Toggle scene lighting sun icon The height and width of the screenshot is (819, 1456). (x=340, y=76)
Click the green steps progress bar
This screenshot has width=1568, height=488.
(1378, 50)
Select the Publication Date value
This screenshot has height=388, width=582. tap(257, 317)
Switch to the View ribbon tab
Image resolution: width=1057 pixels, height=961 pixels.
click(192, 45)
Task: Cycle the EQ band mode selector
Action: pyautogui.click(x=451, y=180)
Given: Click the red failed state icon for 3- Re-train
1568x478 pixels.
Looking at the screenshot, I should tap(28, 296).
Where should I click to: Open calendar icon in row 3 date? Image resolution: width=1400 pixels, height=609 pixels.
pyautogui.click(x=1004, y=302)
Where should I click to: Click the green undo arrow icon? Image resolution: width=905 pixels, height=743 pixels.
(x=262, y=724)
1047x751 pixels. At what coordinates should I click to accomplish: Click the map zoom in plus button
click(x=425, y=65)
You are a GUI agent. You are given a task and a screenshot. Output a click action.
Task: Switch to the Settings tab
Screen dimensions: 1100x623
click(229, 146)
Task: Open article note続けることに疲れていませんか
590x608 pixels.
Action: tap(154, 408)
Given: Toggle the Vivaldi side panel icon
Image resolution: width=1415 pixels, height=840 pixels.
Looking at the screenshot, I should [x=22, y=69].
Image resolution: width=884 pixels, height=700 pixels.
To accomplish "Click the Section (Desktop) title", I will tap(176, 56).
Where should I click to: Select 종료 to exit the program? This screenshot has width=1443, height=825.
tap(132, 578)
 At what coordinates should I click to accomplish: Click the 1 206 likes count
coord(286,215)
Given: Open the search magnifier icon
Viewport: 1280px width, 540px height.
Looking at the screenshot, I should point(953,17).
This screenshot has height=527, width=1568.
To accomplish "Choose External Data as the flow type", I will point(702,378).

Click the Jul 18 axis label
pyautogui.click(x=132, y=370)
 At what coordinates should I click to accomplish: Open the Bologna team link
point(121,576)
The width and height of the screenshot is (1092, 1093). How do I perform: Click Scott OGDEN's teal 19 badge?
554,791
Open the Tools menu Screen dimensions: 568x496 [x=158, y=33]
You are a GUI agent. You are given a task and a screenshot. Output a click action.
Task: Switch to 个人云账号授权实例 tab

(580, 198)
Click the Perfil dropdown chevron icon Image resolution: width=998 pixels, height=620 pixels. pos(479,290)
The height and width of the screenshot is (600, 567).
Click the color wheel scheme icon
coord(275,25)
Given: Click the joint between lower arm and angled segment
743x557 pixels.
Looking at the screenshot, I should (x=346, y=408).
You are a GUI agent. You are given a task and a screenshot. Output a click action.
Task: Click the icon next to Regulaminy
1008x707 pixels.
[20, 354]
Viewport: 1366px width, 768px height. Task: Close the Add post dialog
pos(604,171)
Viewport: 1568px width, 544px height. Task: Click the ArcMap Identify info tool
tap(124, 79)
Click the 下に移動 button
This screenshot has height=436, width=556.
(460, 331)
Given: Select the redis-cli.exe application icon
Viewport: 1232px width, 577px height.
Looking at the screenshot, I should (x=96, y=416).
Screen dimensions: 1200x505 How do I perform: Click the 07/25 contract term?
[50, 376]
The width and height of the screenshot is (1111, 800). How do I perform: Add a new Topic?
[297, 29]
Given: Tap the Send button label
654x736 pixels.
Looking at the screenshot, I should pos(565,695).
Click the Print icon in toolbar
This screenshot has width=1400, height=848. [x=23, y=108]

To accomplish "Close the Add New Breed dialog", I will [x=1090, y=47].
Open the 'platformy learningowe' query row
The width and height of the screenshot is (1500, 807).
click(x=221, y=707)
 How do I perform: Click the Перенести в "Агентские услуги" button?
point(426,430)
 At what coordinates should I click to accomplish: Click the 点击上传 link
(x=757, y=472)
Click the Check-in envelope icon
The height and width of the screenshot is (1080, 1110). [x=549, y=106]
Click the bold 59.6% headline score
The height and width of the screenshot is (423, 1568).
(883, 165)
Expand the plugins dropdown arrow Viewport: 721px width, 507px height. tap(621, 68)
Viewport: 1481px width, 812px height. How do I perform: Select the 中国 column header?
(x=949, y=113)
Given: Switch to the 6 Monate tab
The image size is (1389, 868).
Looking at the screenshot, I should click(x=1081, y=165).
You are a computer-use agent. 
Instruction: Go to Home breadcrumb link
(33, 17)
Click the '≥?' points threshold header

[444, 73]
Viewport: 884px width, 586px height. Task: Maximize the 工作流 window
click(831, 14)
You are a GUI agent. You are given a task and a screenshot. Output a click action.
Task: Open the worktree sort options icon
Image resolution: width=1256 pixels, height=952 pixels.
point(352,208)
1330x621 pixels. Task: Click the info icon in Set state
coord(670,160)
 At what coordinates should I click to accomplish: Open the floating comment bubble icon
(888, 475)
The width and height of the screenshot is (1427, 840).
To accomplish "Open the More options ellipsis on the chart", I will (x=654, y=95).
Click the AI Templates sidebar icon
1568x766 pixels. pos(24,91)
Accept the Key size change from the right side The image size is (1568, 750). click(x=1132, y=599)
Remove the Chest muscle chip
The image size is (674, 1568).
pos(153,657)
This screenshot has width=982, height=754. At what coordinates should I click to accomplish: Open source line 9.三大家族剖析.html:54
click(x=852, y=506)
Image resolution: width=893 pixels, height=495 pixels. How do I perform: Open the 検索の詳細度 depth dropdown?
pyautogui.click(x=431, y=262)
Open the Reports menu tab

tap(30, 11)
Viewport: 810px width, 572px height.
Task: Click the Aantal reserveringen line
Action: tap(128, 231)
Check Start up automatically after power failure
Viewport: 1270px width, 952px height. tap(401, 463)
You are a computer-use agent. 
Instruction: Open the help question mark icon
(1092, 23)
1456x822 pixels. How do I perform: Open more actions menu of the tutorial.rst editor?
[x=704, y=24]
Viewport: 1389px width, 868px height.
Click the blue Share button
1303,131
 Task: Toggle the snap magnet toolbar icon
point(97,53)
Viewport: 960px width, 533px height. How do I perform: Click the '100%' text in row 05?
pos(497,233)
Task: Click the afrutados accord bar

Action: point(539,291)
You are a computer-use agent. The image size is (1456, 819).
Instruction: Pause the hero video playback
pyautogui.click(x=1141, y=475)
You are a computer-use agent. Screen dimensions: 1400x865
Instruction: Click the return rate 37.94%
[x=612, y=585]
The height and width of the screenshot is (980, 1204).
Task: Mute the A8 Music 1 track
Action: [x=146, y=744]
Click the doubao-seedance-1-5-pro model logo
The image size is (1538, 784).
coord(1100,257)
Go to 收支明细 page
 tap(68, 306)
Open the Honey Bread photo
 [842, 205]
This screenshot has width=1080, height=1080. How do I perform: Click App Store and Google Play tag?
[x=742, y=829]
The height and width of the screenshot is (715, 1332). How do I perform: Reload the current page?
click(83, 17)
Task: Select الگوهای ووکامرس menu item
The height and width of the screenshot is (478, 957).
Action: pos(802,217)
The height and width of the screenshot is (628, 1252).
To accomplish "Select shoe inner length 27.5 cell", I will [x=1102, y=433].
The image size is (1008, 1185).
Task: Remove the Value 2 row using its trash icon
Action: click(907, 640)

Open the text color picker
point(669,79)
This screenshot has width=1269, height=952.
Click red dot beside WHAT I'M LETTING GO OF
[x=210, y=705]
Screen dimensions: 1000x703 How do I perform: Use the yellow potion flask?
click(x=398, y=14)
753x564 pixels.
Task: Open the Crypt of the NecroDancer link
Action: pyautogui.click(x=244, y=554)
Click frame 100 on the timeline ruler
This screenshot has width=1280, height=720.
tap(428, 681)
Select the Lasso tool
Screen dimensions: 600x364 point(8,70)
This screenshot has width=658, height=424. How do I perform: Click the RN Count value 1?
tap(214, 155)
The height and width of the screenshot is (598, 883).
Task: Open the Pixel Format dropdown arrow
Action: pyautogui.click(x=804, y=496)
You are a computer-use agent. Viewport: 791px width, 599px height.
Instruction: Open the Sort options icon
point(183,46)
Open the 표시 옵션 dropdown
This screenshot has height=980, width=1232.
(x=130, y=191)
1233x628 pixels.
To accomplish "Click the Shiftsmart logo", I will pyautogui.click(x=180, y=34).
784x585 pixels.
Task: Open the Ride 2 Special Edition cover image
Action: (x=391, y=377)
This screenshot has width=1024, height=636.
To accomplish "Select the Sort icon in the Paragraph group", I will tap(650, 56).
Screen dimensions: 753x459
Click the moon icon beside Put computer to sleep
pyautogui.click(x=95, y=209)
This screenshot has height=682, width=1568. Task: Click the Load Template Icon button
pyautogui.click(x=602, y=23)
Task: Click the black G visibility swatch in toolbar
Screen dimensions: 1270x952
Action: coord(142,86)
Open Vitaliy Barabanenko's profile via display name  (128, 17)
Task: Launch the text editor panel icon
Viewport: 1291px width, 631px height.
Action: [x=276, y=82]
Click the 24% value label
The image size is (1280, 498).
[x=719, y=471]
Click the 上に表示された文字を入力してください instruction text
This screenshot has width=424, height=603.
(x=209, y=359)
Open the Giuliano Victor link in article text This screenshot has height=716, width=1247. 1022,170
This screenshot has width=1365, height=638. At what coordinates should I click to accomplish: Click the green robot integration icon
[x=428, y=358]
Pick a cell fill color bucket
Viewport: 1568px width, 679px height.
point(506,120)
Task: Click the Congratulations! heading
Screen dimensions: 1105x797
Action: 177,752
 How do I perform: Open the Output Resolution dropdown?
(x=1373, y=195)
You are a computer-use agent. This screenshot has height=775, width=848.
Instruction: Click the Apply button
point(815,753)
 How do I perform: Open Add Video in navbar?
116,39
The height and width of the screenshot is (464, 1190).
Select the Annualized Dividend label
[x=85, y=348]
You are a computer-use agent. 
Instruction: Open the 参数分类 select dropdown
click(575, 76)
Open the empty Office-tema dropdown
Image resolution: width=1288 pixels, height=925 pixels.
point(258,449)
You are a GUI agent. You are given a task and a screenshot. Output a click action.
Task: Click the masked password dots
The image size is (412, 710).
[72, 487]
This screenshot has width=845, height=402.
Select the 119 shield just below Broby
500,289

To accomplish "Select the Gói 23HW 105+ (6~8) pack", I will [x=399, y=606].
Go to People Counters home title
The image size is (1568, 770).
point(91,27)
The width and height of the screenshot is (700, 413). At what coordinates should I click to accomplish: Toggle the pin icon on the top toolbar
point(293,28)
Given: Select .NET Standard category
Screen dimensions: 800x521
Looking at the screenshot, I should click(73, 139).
________________________________________
**INSTRUCTIONS FOR THE TASK**.
Format the lines starting at the one containing "Open the text color picker" and ending at the one containing "[x=210, y=705]" as a JSON list of strings, one string per line, leaving out blank lines.

**SOLUTION BELOW**.
[
  "Open the text color picker",
  "point(669,79)",
  "This screenshot has width=1269, height=952.",
  "Click red dot beside WHAT I'M LETTING GO OF",
  "[x=210, y=705]"
]